To overcome the angular resolution bottleneck caused by a limited number of sensors, reference [24] proposes an all-digital synchronized AOA estimation architecture using phase interferometry, which enables high-precision real-time angle estimation with a small number of array elements. Sparse array techniques [25] design sensor locations to achieve degrees of freedom and resolution higher than those of uniform linear arrays. In particular, difference coarray theory [26] provides a means to map spatial difference information from a sparse array to VULA, and its effective array aperture is larger than that of the physical array, enabling the use of fewer physical sensors and thereby reducing design costs. At the same time, the increased degrees of freedom make it possible to perform multi-source DOA estimation in undersampled settings where the number of sources exceeds the number of array elements. This benefit, however, relies on arranging the elements according to an appropriate pattern; otherwise, holes will appear in the virtual array. Moreover, under low-snapshot conditions, the covariance matrix formed from a sparse array is often rank-deficient, making it difficult for subspace methods to reliably extract signal features, resulting in a marked drop in estimation accuracy.

Recent advances in deep learning have shown remarkable promise for signal-processing tasks by training neural networks to learn nonlinear mapping from array outputs to the spatial coordinates of signal sources, thereby predicting their incident angles with high accuracy. These networks include DNNs [27], convolutional recurrent neural networks (CRNNs) [28] and graph neural networks (GNNs) [29]. In particular, GNNs [30] excel at modeling intricate node-to-node relationships and have proven highly effective in exploiting the structured information embedded in array covariance matrices. Unlike conventional convolutional neural networks (CNNs) [31], which assume grid-structured inputs, GNNs represent data through adjacency matrices and can therefore capture long-range dependencies in non-Euclidean domains. By integrating one-dimensional convolution layers [32], which distill fine-grained local spatial features, with GNN-based modules for global structural learning, we obtain a hybrid feature-extraction architecture that substantially improves DOA estimation accuracy for sparse arrays under low-snapshot conditions.

Moreover, conventional classification-based DOA estimation methods [33] quantize the angle domain, which unavoidably introduces quantization errors and involves considerable computational complexity. In contrast, a regression-based deep learning model offers a more fine-grained end-to-end solution: it can directly output continuous angle values, thereby improving estimation precision and better accommodating scenarios with multiple simultaneous sources.

The paper is organized as follows: Section 2 explains the physical principles underlying DOA signals and proposes the sparse-array signal model that constitutes the focus of this study. Using the difference–coarray technique, an VULA is synthesized, effectively enlarging the aperture and improving the DOA resolution. The chapter also introduces the operational concepts of GNN and details the implementation of one-dimensional convolutions for local feature extraction. Section 3 substantiates the proposed approach under conditions of low snapshot and low signal-to-noise ratio. Its efficacy is demonstrated through scatter plot visualizations, comparative experiments, and quantitative accuracy evaluations. We also conducted physical experiments in this section to validate the C-GNN model’s ability to process real signals. Section 4 summarizes the main contributions and findings of this work.

— ACTIONS TO TAKE —
1. Reproduce word for word the stretch of the DOA estimation passage from "The paper is" through "of this work.".
2. Pick up the DOA estimation passage after its final sentence and extend it with further writing.
The records below the text were taken from a separate source.

— SUPPLIED ENTRIES —
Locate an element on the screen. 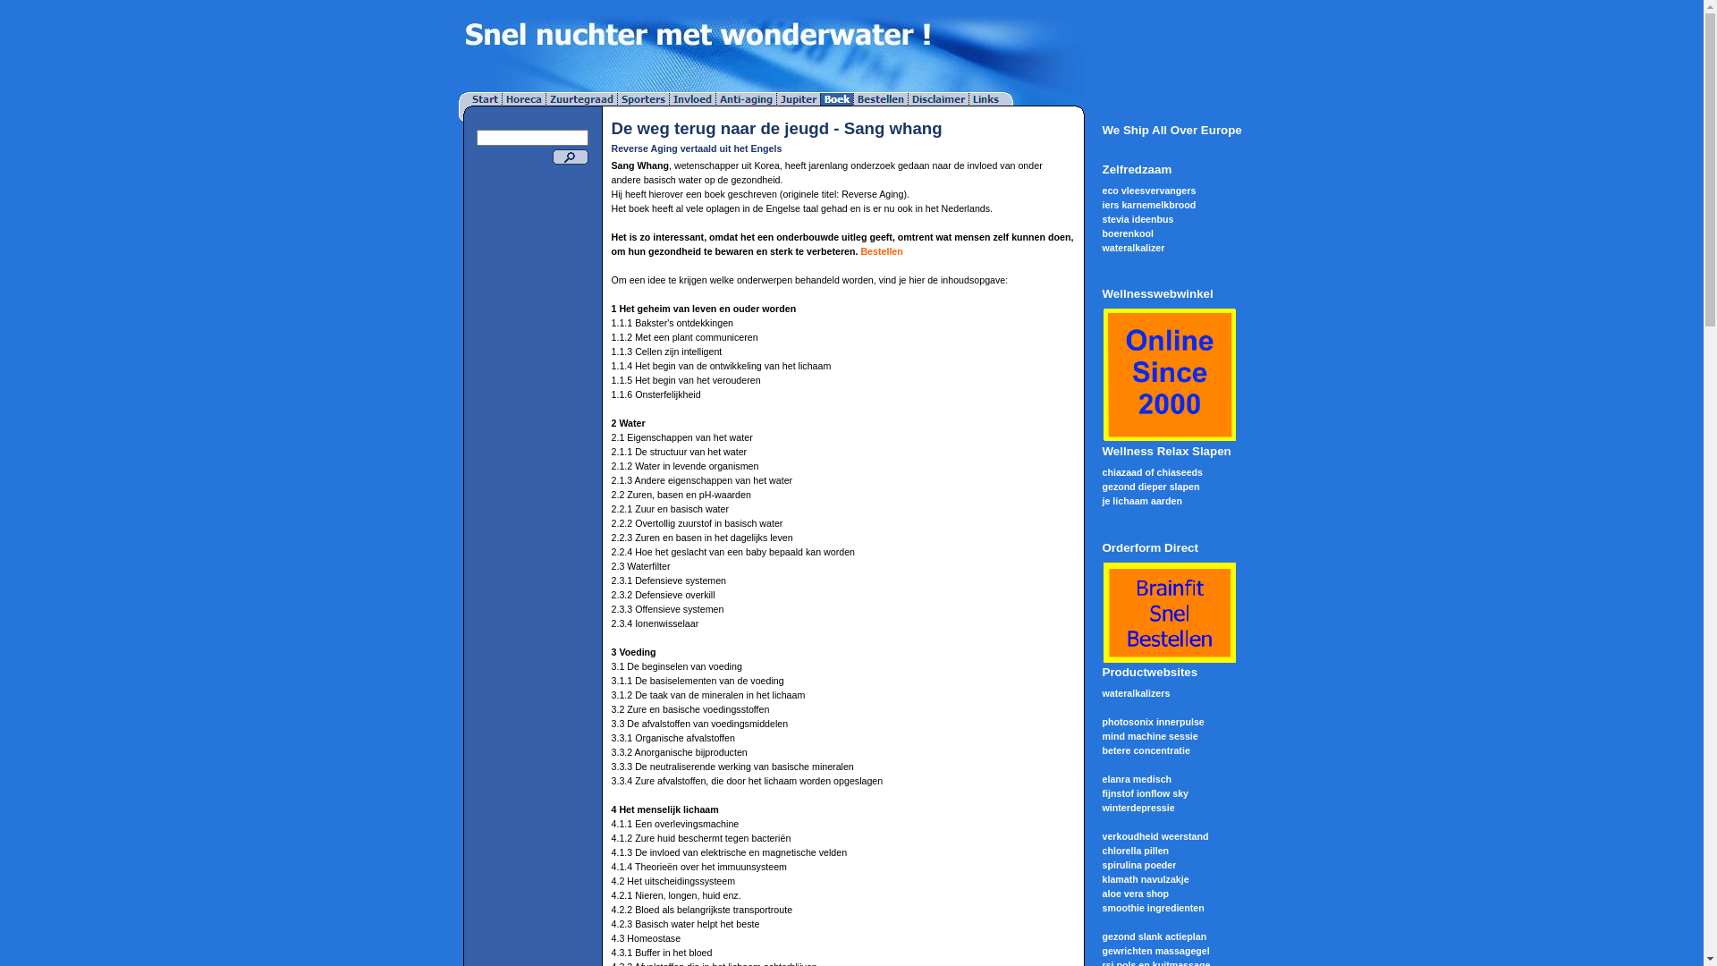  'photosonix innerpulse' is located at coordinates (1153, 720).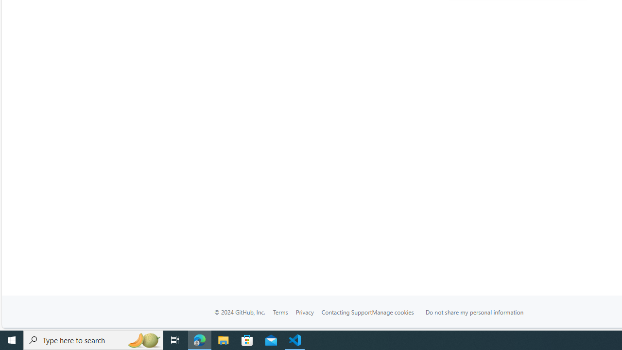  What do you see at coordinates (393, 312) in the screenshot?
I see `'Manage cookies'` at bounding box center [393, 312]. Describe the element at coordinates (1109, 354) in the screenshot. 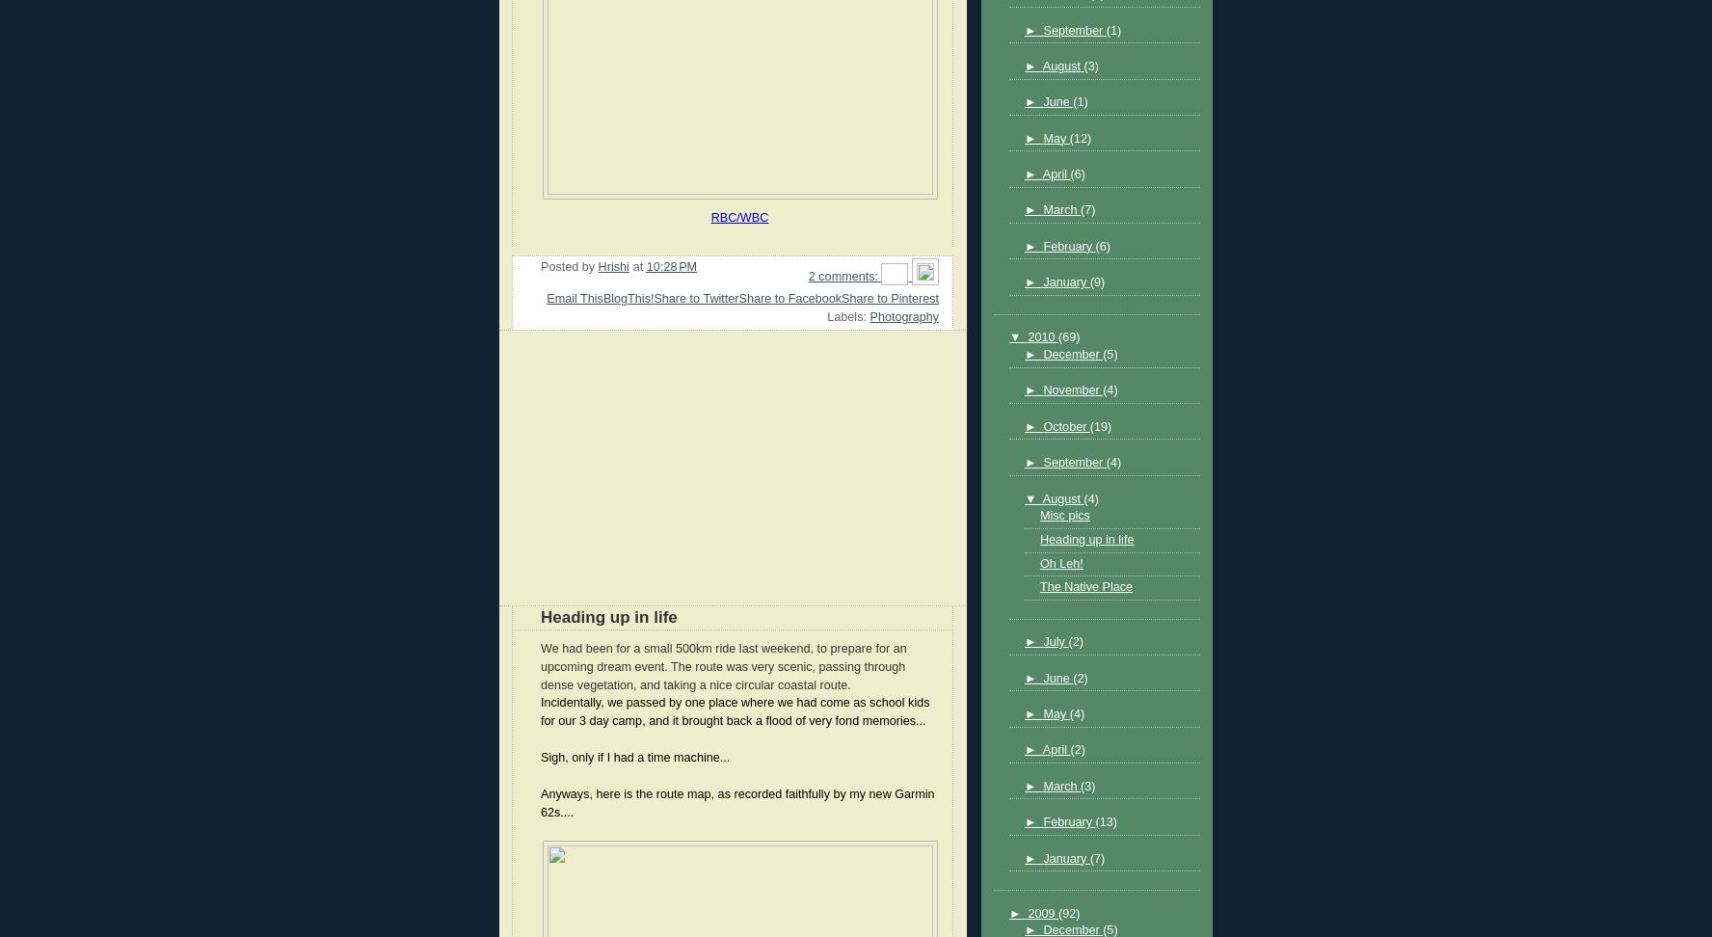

...

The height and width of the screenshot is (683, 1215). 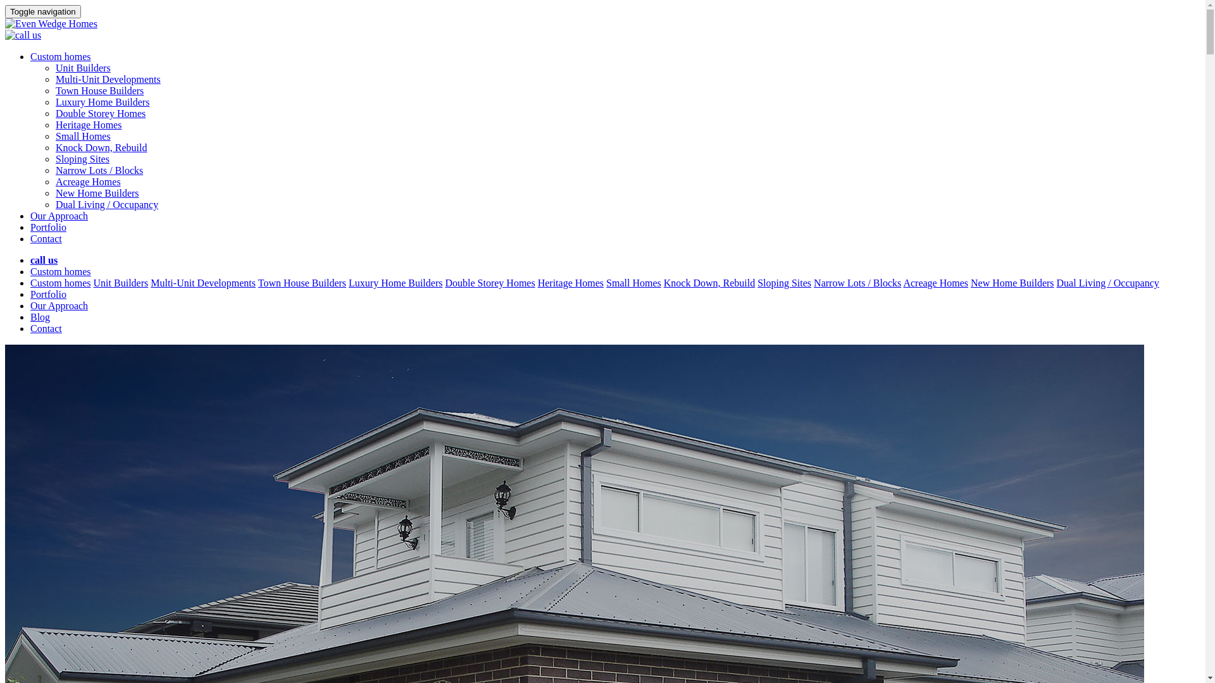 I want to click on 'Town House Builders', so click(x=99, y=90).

— ANSWERS TO THE EXERCISE —
1.
The paper is organized as follows: Section 2 explains the physical principles underlying DOA signals and proposes the sparse-array signal model that constitutes the focus of this study. Using the difference–coarray technique, an VULA is synthesized, effectively enlarging the aperture and improving the DOA resolution. The chapter also introduces the operational concepts of GNN and details the implementation of one-dimensional convolutions for local feature extraction. Section 3 substantiates the proposed approach under conditions of low snapshot and low signal-to-noise ratio. Its efficacy is demonstrated through scatter plot visualizations, comparative experiments, and quantitative accuracy evaluations. We also conducted physical experiments in this section to validate the C-GNN model’s ability to process real signals. Section 4 summarizes the main contributions and findings of this work.

2.
2. Materials and Methods

2.1. Signal Model

In this work, we consider M far-field, narrowband, uncorrelated source signals impinging on an array, as described by the following equation:

θ = {[θ_{1}, θ_{2}, \dots, θ_{M}]}^{⊤}

(1)

For a sparse sensor array with N sensors, let the set of sensor positions be

L = {l_{1}, l_{2}, \dots, l_{N}}

. The signal received by the n-th sensor at time t can be expressed as follows [34]:

ψ_{n} (t) = \sum_{k = 1}^{M} a_{n} (θ_{k}) s_{k} (t) + n_{y} (t)

(2)

where the contribution of each source and noise is accounted for. The complete array observation vector is written as follows:

a_{n} (θ_{k}) = e^{- j 2 π / λ (n - 1) d sin (θ_{k})}

(3)

In these expressions, the steering vector

a (θ)

represents the array response for a source at direction

θ

, and other symbols are defined accordingly. The overall observation vector is written as follows:

ψ (t) = A (θ) s (t) + n_{y} (t)

(4)

where

A (θ) = [a (θ_{1}), a (θ_{2}), \dots, a (θ_{M})]

(5)

To improve the DOA estimation accuracy of the sparse array, we employ the difference coarray method to construct an VULA. Specifically, we compute the distance between every pair of sensor positions in L:

Δ = \{| n_{i} - n_{u} | : n_{i}, n_{u} \in χ\}

(6)

After removing duplicates, we obtain an unique non-negative distance set D. The number of elements in D determines the number of elements in the virtual array. The positions of the virtual array elements are then given as follows:

P^{'} = {p_{1}^{'}, p_{2}^{'}, \dots, p_{| D |}^{'}},

(7)

as derived from the difference set. In our experiments, we consider a particular sparse array geometry for

L = {0, 1, 3, 7, 10, 14, 15},

(8)

As shown in Figure 1, This array configuration can construct a hole-free 16-element virtual uniform linear array using the minimum possible number of physical elements. The corresponding virtual array

P^{'}

spans a larger effective aperture. For a single signal source with DOA

θ

, the sparse array’s steering vector is as follows:

a (θ_{k}) = {[1, e^{- j 2 π / λ d sin (θ_{k})}, e^{- j 2 π / λ 3 d sin (θ_{k})}, \dots, e^{- j 2 π / λ 15 d sin (θ_{k})}]}^{T}

(9)

And its conjugate transpose is

a^{*} (θ)

. Using the Kronecker product of the steering vector with its conjugate (i.e.,

a (θ) \otimes a^{*} (θ)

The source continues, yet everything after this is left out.